Experiment 2: Which had more “blickets”?

We have suggested that the present effects arise because the mind estimates numerosities over whole objects—including possible but nonexistent objects mentally represented by virtue of their combinable parts. However, perhaps our previous results might be explained by features of the task itself. In particular, the instructions may have been sufficiently vague that they were open to misinterpretation. Participants were instructed to report which display had more or fewer pieces but were not explicitly told what was meant by “piece.” It is possible that some participants interpreted “piece” to mean any object—including those objects that could be formed by combining two smaller pieces—rather than interpreting “piece” as the puzzle pieces themselves. Experiment 2 addressed this possibility by introducing an extended instruction phase that included an explicit training phase (with feedback) about what counted as a piece, referred to as “blickets” in this new experiment. Training participants with such labels ensured that participants would interpret the individual pieces as the units to be enumerated (Brooks et al., 2011).

Methods

Participants

Two-hundred participants were recruited from Prolific. We chose this sample size to match that of Experiment 1.

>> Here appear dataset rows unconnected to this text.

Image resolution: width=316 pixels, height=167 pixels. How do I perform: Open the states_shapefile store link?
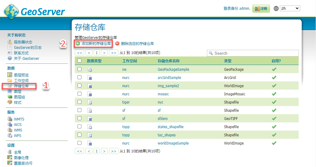170,127
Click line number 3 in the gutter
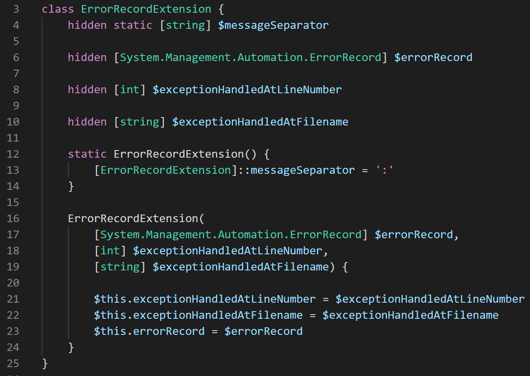 [16, 9]
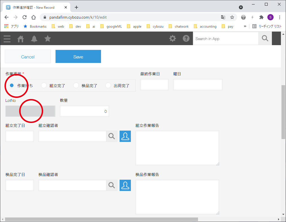
Task: Open the cybozu bookmark folder
Action: coord(155,27)
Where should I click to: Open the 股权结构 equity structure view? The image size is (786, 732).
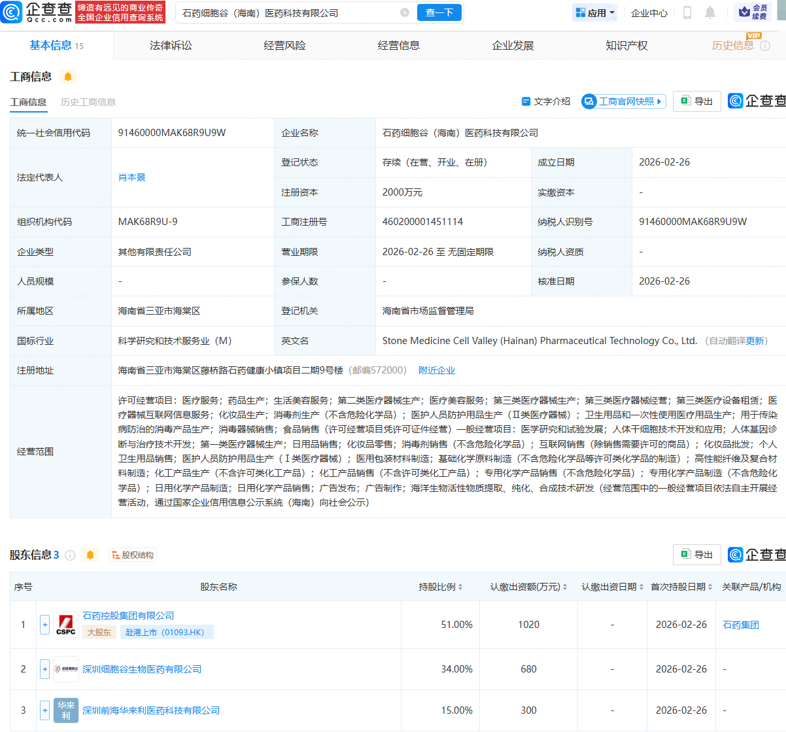coord(132,554)
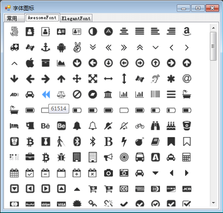
Task: Select the binoculars icon
Action: tap(155, 126)
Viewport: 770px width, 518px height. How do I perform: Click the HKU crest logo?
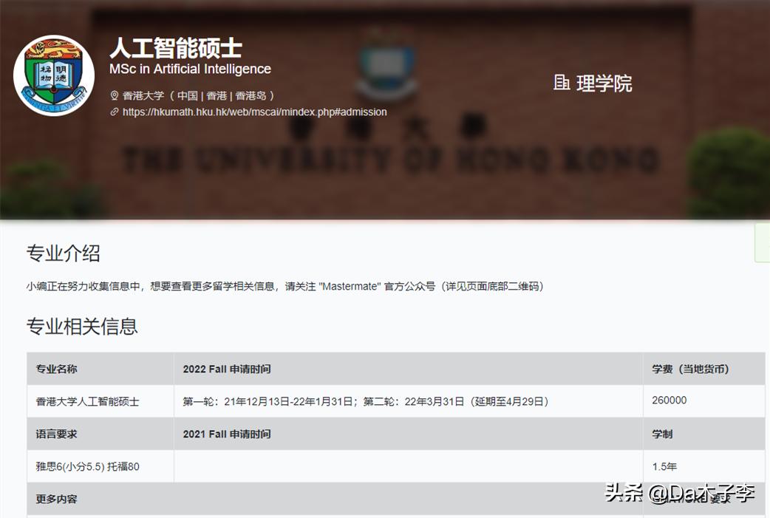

Stimuli, procedure, and analyses

The stimuli for the current experiment were identical to those from Experiment 2 (Fig. 3B). The procedure was the same as that of the previous experiment, with several changes introduced to ensure that participants unambiguously understood that they were to compare the number of individual puzzle pieces across displays. First, rather than referring to the stimuli as “pieces,” we referred to them as “blickets,” and participants were explicitly told that each individual puzzle piece counted as a blicket. We provided several introductory displays in which participants were told how many blickets were in the display (e.g., “Here are 6 blickets…,” “Here are 8 blickets…”). Next, participants completed a qualifying preexperiment task, in which they were asked to indicate the exact number of blickets in five sample displays (similar to the displays that would be presented during the main task). Participants could only proceed to the next sample display if they correctly entered the number of pieces in the display. If participants made three errors, they were not permitted to complete the main experiment and were redirected to the Prolific site. If they passed this qualifying task, participants were permitted to continue on to the main experiment, which was identical to Experiment 1 except that pieces were referred to as “blickets.” Analysis procedures were the same as in Experiment 1.

Results

The criteria for exclusion were preregistered, and were the same as in Experiment 1, with the additional criterion that a participant was excluded if they made three errors in the preexperiment instructions/training task. This left 172 participants. Our first analysis was consistent with the results of Experiment 1: participants tended to judge the matched displays to be less numerous more often than the mismatched displays (M = 51.47%), t(171) = 4.90, p < .001, dz = 0.37, 95% CI = [50.88%, 52.06%] (Fig. 3B). This effect was also evident nonparametrically: 118 of 172 participants responded in this direction in at least 50% of trials. The secondary psychometric analysis showed similar results: the mean PSE across participants was shifted to be significantly below baseline (M = 0.992), t(171) = 3.98, p < .001,* d_z*_ = 0.30, 95% CI = [0.988, 0.996]. No significant difference was observed in the mean proportion of matched-display responses between participants who were asked about which display had more pieces vs. those asked about which display had fewer pieces (87 vs. 85); unpaired t test: t(169.79) = 0.60, p = .55.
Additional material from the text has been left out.